Alexis: What is it about Ester that intrigues Arthur and makes him want to protect her at any cost?

Vanessa: He wants a forthright woman who will believe in him. He sees that in Ester. She’s very strong in her opinions.

Alexis: Why it is important to Arthur to marry a woman of “good character” and in what ways does Ester fit that bill?

Vanessa: Ester believes in truth and is passionate about it. Arthur is passionate about his fight for abolition. They both are fighting the good fights. Arthur believes that if she can truly love him, then she’ll fight for him.

Alexis: If you could spend a day with your main characters, what would you do and why?

Vanessa: We’d probably all go see Shakespeare in the park. I think we would have a blast.

Alexis: What do you want readers to remember most about The Bashful Bride?

Vanessa: That forgiveness starts with forgiving yourself.
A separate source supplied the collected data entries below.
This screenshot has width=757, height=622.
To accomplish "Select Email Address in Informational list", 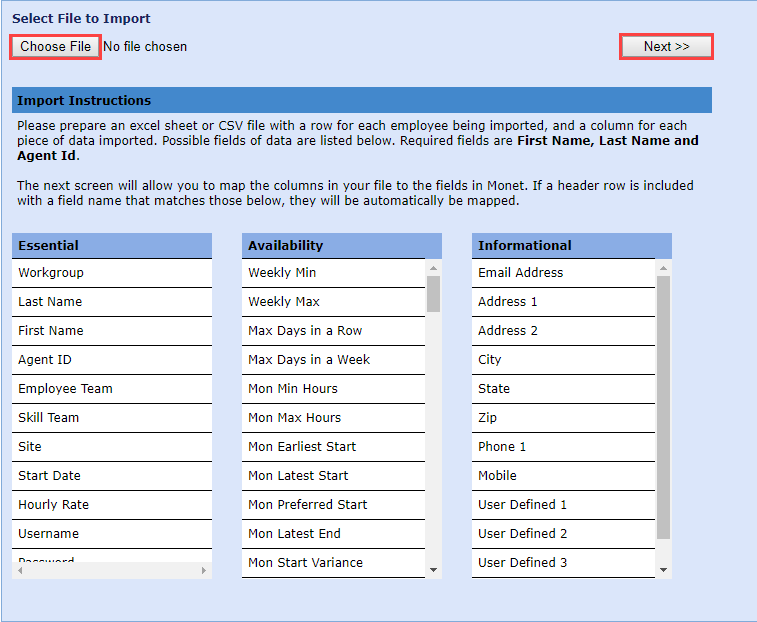I will [563, 273].
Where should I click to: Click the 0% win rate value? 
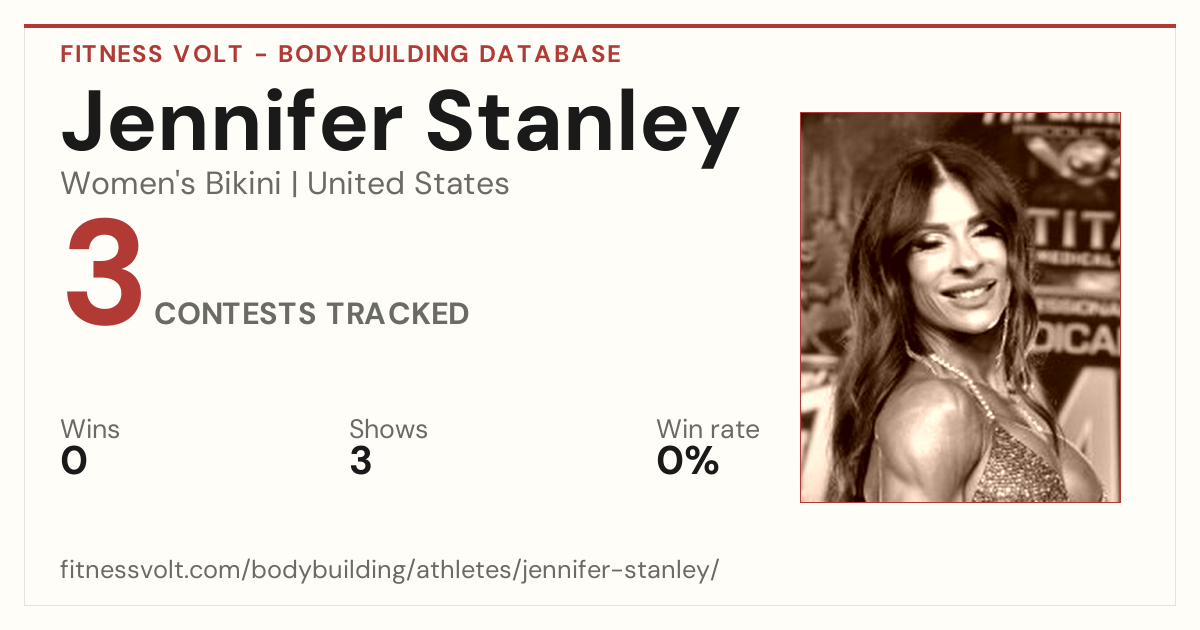688,461
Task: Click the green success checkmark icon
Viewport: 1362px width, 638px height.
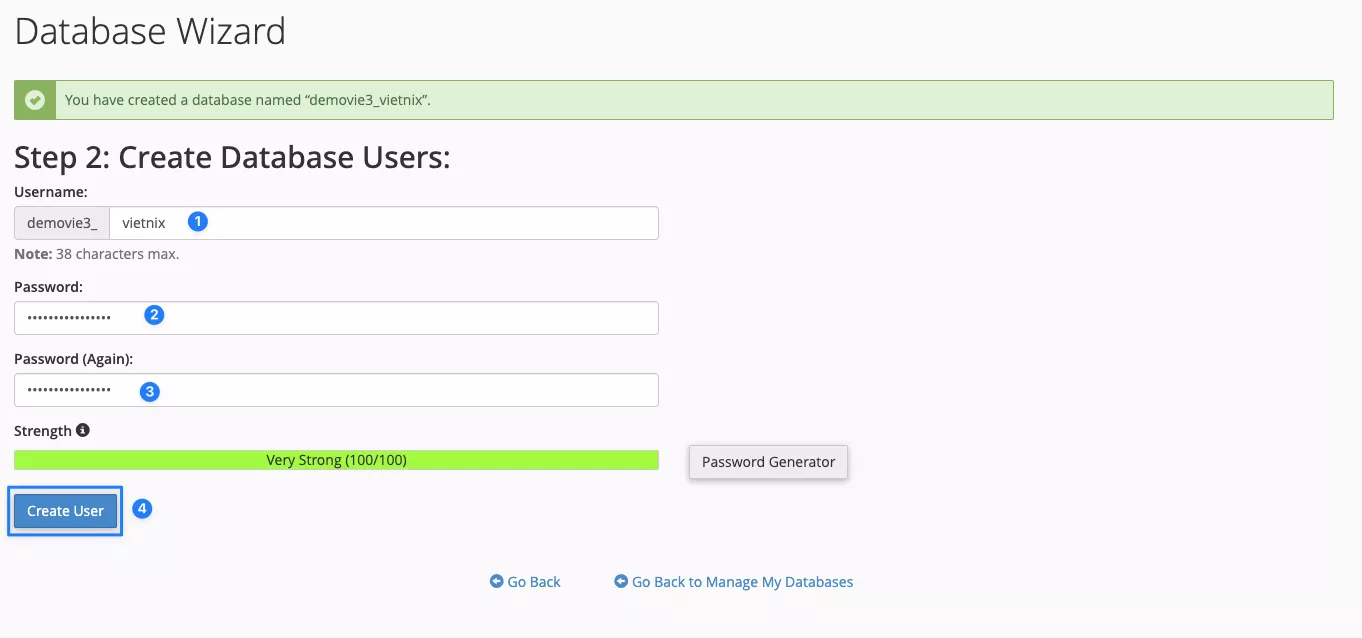Action: coord(35,99)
If you can’t forgive yourself, you will be held in bondage, and you will hold others in bondage. Ester and Arthur each have to come to a place of forgiveness before they can move forward and love freely.

Alexis: Thanks for the interview, Vanessa! God bless you and your writing.

Author Bio:
Vanessa Riley writes Regency and Historical Romances of dazzling multi-culture communities with powerful persons of color. 

Vanessa writes for historical romance readers who admire and acquire books that showcase women who find joy in sweeping kisses and strong sisterhoods. 

Even in the darkness, she promises to give you laughs and to show you how light always prevails and how love always, always wins. 

Vanessa juggles mothering a teen, cooking for her military-man husband, and speaking at women's and STEM events. She’s known for her sweeping romances and humorous delivery of poignant truths. 

You can catch her writing from the comfort of her southern porch with a cup of Earl Grey tea.

Book Blurb for The Bashful Bride:

A friend's newspaper advertisement for a groom nets the most famous actor in London, Arthur Bex. Shy heiress Ester Croome proposes to elope with the handsome man, who she's secretly loved for two years, in order to escape an impending engagement arranged by her overbearing family. 

Trying to outlive the shadow of his villainous uncle, Bex needs to marry quickly—to a woman of good character. And smart, beautiful Ester fits the bill. But a harrowing trip to Gretna Green and dangerous abolition rallies prove to be a more treacherous stage than either imagined. Infatuation and a mutual love for Shakespeare might not be enough to bind a couple looking to outrun the chains and secrets of family and the past.